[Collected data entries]
- Opening Delimiter -

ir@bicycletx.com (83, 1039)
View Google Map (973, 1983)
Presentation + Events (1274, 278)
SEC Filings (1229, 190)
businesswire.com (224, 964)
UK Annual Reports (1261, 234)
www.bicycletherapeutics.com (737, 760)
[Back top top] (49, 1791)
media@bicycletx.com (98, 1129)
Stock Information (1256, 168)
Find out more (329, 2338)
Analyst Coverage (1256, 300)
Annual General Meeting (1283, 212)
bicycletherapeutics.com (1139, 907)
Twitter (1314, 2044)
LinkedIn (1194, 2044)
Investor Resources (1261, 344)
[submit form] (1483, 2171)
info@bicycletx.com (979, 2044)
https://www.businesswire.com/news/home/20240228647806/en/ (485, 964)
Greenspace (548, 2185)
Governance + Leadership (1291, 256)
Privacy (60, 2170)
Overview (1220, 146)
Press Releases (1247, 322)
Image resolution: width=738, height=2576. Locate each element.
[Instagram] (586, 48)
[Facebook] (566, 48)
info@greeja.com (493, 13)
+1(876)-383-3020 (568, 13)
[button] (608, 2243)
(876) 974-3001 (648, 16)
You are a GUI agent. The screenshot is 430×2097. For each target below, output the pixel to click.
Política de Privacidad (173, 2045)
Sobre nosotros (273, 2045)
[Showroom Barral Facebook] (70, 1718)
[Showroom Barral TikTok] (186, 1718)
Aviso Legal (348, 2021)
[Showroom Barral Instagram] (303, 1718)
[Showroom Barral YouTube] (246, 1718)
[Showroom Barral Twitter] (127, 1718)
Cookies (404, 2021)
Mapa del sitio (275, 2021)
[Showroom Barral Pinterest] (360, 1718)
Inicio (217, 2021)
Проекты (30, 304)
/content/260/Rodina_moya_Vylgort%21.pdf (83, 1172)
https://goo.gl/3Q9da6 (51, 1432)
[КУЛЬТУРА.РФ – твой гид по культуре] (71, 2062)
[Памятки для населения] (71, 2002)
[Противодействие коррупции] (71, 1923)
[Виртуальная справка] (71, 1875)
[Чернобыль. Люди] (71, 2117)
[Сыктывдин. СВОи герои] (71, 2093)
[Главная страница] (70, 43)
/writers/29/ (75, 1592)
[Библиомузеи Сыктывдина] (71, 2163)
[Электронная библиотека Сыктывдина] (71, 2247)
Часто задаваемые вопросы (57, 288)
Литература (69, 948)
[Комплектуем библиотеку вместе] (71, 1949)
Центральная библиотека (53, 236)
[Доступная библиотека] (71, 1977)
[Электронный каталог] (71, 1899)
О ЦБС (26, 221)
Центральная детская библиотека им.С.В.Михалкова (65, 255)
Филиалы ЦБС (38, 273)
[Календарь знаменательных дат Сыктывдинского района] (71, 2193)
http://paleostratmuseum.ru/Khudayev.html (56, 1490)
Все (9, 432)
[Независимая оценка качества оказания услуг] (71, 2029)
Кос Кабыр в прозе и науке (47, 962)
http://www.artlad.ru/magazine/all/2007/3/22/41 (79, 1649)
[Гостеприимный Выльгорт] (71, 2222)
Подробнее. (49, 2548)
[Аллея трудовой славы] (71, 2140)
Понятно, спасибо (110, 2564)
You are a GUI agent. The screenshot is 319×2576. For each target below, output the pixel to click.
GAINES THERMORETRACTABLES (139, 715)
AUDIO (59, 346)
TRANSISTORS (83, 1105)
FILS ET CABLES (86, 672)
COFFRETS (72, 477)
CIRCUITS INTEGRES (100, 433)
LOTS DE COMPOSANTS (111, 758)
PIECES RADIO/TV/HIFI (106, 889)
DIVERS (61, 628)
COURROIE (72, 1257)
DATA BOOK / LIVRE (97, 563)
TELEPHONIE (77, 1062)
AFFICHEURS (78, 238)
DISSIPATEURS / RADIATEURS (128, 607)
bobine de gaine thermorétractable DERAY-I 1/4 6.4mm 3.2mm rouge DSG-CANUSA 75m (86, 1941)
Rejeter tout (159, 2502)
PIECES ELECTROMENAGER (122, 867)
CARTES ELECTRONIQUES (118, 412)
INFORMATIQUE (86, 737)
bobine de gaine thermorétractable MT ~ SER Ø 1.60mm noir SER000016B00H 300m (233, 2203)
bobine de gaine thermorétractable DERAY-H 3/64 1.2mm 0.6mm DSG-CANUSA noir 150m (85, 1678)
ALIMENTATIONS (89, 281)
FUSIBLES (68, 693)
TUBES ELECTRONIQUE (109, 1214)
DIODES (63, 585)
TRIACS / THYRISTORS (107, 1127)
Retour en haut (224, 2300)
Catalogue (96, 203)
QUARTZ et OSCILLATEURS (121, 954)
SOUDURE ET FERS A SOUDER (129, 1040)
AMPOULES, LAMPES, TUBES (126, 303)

- Closing Delimiter -

YOUR TASK:
Working from the records above, write out verbatim only the lines from the line containing "UK Annual Reports (1261, 234)" through the line containing "Twitter (1314, 2044)".

EXERCISE RESPONSE:
UK Annual Reports (1261, 234)
www.bicycletherapeutics.com (737, 760)
[Back top top] (49, 1791)
media@bicycletx.com (98, 1129)
Stock Information (1256, 168)
Find out more (329, 2338)
Analyst Coverage (1256, 300)
Annual General Meeting (1283, 212)
bicycletherapeutics.com (1139, 907)
Twitter (1314, 2044)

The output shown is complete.